If you’re feeling a stomach ache, this is just the thing: 1 pot of gut-soothing vegetable broth with ginger, spices and seaweed. Plus a 3-ingredient miso tonic for a flavor and comfort boost.

Ingredients

BROTH

  • 1/2 small Onion, roughly diced (if onions disturb digestion, under shallots or on spring onions)
  • 4 Cloves Garlic, chopped (if garlic is bad for your digestion, omit)
  • 1 EL roughly chopped ginger
  • 1 Stalk/Rib Celery
  • 1 cup chopped carrots< /li>
  • < span class="wprm-recipe-ingredient-amount">1/2 medium red peppers
  • 1 Cup chopped red cabbage
  • 1 t sp Curry powder (or under a smaller amount of ground turmeric)< /span>
  • 1 Strips< /span > kombu (dried seaweed // adds minerals and digestive aids)
  • 1 oz. Dried Shiitake Mushrooms
  • 2 Kale stalks, chopped (reserve kale for serving or other uses)< /span>
  • 1 < span class="wprm- recipe ingredient unit">tea Sea salt, plus more to taste
  • 1 h healthy pinch black pepper, more to taste
  • 1 tablespoon Nutritional yeast (optional)
  • 10 cups water
TONIC*
  • 2 TL Chickpea Miso Paste (or soy sub-miso //ensure gluten-free consumers are gluten-free)
  • < span class="wprm-recipe-ingredients-quantity">1 cup Broth (prepare using the recipe above // we strained the vegetables)
  • 1 small Spring onion, thinly sliced
  • Black Pepper

Instructions

  • BROTH: Heat a large saucepan or Dutch oven over medium-high heat. Add a little water (or sub-oil) and the onion, garlic, ginger, celery and carrot. Season with a little salt and pepper and sauté for 4-5 minutes.
  • Add the peppers, cabbage and curry powder and stir. Sauté for 3 minutes, then add kombu, shiitake mushrooms, kale stalks, salt and pepper, nutritional yeast (optional), and water.
  • Season with more salt and black pepper.
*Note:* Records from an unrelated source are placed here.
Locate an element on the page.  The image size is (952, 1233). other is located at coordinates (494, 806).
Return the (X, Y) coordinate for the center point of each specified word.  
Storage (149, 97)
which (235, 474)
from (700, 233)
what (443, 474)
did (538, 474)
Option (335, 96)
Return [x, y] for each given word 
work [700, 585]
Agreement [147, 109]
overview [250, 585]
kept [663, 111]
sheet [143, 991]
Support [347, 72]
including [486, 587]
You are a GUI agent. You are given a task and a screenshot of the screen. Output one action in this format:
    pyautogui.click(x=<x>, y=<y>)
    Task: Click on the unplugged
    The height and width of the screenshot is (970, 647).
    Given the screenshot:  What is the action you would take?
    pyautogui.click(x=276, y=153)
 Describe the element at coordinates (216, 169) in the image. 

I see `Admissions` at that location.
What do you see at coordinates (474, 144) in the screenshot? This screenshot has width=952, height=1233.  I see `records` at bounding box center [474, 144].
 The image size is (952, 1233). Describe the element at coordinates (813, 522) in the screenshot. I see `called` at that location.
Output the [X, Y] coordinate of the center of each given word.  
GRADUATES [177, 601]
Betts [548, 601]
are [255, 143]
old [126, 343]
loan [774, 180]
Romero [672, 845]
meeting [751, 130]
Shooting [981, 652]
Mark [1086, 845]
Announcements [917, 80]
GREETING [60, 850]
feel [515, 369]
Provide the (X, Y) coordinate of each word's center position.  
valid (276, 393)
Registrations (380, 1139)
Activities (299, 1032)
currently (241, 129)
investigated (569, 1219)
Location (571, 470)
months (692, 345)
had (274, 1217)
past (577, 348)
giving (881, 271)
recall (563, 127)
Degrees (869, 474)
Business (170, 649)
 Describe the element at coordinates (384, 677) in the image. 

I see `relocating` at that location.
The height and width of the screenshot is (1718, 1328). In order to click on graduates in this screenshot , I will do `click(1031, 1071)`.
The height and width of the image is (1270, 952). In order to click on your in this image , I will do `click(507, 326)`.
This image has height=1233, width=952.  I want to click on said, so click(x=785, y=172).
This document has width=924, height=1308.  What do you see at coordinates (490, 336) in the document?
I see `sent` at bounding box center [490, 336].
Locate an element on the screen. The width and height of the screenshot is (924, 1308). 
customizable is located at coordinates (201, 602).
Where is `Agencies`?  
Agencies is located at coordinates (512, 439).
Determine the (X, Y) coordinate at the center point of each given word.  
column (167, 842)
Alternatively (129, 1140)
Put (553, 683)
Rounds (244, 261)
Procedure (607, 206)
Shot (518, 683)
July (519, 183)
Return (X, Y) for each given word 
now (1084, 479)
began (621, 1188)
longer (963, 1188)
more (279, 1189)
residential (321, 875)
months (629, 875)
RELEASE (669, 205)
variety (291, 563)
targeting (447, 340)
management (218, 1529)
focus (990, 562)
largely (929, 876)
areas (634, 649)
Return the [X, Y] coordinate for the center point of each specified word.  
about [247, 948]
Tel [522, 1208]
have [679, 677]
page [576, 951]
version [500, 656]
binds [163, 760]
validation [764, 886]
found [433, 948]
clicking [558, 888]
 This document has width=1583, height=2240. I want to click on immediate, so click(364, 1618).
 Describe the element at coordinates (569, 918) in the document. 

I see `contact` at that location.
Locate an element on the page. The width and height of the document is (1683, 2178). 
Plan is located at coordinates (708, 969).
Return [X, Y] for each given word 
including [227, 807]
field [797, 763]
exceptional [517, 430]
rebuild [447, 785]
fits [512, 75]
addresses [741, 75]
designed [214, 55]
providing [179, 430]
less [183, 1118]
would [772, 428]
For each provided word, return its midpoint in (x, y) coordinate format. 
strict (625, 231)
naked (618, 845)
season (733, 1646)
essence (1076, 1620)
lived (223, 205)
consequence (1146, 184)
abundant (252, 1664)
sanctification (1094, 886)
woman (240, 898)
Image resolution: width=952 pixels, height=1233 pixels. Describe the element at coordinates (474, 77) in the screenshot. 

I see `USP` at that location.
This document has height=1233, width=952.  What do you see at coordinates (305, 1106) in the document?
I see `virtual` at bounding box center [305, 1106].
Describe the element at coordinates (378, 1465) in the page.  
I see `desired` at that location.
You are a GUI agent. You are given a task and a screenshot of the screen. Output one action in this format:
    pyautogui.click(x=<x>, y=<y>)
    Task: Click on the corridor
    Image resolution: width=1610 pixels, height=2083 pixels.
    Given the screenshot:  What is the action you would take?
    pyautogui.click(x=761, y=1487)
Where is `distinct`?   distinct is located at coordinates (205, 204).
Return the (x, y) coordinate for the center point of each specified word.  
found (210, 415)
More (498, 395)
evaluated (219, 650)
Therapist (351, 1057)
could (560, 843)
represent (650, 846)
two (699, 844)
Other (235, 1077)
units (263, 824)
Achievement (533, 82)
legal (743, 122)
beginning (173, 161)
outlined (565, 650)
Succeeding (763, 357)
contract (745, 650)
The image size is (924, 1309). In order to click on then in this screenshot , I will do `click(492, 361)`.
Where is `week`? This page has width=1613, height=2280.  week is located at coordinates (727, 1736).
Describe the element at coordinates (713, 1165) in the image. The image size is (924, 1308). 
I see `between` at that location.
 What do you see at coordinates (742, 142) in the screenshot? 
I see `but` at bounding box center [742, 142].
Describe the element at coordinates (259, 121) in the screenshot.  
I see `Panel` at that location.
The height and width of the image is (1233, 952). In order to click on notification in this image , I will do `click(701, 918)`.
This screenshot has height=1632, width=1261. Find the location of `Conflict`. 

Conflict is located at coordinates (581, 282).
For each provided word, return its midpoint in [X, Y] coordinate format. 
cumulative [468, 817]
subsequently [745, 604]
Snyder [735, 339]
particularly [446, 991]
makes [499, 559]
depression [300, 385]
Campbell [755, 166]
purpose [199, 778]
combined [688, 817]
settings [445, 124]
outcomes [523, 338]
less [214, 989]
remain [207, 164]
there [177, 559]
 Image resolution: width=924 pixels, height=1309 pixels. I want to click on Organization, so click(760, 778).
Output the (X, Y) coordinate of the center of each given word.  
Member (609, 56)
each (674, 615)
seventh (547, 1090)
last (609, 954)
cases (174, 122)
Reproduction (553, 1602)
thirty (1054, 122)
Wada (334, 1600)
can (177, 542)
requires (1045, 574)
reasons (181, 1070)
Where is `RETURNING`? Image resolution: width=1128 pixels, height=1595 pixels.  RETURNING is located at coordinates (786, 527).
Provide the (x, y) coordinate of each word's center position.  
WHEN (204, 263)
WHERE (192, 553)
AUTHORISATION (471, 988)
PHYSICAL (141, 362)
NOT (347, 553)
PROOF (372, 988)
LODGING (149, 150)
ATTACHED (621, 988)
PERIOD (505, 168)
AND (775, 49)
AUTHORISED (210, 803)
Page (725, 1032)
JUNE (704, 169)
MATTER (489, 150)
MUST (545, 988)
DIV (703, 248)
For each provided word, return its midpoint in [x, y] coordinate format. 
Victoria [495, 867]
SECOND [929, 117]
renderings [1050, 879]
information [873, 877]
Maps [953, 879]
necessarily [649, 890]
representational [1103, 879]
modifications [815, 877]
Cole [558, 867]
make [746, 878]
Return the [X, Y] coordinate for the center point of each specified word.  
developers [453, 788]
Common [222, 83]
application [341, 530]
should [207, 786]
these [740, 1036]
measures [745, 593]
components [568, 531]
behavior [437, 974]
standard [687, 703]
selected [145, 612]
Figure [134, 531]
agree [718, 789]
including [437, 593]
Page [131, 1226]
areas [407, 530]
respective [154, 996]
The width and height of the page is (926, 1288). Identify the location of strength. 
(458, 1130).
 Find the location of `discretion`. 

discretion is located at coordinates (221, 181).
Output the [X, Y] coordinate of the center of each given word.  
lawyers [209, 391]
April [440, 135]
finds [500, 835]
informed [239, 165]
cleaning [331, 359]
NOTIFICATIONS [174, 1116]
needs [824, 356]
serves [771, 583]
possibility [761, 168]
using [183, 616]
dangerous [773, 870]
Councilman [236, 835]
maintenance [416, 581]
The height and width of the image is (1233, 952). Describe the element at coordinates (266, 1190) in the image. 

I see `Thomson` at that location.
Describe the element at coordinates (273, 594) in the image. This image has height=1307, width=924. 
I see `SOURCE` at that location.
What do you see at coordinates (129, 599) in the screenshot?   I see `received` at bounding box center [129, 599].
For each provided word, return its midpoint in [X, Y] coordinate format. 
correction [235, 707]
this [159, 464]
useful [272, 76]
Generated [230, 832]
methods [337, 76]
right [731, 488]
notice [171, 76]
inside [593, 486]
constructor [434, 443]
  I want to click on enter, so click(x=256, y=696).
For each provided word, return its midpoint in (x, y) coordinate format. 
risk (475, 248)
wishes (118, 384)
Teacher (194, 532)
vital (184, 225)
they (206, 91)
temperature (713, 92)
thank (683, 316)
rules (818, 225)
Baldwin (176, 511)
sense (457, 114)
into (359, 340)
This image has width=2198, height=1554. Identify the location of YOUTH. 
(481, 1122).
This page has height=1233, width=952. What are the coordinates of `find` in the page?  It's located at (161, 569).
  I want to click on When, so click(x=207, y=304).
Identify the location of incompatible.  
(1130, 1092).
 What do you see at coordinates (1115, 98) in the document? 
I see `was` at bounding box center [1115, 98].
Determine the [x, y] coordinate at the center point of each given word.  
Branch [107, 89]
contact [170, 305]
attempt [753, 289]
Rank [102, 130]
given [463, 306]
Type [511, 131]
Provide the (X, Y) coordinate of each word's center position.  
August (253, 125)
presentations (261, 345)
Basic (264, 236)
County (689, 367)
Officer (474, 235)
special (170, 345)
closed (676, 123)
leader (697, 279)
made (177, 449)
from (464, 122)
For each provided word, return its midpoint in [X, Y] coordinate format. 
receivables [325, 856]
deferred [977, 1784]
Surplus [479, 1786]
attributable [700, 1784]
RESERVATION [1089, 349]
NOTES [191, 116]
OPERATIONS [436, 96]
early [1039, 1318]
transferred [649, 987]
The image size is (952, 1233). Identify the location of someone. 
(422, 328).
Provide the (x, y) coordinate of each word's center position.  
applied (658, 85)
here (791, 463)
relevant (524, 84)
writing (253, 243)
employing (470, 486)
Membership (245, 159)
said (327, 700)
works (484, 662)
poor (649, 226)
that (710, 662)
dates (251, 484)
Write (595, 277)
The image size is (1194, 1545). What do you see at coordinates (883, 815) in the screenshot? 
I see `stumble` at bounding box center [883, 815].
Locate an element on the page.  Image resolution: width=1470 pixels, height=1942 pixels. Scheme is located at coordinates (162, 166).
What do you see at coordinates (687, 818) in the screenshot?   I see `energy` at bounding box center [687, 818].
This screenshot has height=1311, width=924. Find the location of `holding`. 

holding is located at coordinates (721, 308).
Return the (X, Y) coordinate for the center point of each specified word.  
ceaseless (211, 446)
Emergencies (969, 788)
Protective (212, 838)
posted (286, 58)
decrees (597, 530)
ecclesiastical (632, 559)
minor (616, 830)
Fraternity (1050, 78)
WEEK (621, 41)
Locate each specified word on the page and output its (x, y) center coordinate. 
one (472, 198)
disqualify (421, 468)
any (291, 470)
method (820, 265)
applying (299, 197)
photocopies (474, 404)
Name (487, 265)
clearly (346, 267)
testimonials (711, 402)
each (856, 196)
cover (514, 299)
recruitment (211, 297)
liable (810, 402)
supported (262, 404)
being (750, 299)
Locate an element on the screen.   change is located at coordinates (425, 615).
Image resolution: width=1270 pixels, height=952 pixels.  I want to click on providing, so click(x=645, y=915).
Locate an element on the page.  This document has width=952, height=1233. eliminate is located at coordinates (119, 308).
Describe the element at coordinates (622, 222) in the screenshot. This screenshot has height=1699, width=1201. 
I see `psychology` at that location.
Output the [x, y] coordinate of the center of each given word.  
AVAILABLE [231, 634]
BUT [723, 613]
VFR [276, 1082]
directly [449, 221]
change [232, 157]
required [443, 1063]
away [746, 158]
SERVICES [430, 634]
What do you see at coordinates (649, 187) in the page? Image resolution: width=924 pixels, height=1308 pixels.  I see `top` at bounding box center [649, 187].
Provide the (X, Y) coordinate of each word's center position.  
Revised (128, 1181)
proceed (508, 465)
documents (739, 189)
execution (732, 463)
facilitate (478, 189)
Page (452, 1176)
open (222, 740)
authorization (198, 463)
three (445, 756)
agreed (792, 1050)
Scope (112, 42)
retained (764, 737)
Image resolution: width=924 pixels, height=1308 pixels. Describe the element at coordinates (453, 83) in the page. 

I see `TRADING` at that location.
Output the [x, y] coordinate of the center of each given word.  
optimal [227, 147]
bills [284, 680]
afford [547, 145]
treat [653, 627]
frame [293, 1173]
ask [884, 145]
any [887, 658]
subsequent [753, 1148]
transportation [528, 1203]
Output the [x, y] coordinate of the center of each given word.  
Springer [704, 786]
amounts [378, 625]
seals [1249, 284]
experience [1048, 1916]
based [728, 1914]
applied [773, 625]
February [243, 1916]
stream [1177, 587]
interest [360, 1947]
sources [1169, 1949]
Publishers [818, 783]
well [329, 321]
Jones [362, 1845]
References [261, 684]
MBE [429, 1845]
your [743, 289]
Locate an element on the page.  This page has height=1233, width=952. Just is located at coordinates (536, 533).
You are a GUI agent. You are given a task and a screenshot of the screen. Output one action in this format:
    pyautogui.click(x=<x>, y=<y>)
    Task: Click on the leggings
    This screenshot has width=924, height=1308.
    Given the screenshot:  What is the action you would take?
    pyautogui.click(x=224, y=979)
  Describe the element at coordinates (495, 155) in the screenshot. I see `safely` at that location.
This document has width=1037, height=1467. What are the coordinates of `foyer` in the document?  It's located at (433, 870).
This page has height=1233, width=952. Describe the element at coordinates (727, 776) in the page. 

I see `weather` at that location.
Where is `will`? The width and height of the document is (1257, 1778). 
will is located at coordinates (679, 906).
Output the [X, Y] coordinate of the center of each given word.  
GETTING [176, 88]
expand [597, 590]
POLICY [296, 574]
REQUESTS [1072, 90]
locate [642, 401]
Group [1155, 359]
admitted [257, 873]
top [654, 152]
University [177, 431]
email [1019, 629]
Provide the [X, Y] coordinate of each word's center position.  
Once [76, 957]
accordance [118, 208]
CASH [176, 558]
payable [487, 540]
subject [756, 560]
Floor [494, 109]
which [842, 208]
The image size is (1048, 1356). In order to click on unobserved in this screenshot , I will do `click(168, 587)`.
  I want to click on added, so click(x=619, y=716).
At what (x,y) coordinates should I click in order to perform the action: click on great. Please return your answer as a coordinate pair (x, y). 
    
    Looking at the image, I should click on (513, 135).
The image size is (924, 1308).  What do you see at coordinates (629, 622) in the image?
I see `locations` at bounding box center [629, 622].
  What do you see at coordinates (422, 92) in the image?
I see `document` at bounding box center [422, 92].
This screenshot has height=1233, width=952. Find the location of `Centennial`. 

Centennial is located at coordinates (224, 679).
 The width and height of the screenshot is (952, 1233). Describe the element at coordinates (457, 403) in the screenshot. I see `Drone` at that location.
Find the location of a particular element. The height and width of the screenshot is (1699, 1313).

Then 1) serve as a vegetable soup, 2) strain and use as a broth (refrigerate and store leftovers in the fridge for 5 days or in the freezer for 3 months), or 3) strain and make a tonic with miso.
  • TONIC: to prepare a portion of miso tonic , Put 2 teaspoons of miso paste in a serving bowl and add some broth. Stir to combine. Then add about 1 cup broth and stir to combine (add more broth for less strong miso flavor, less broth for stronger miso flavor). Then add some chopped spring onion and serve. Best chilled, but will keep in the fridge for 2-3 days. Although not ideal for reheating as miso’s aromatic properties and nutritional values are damaged during cooking.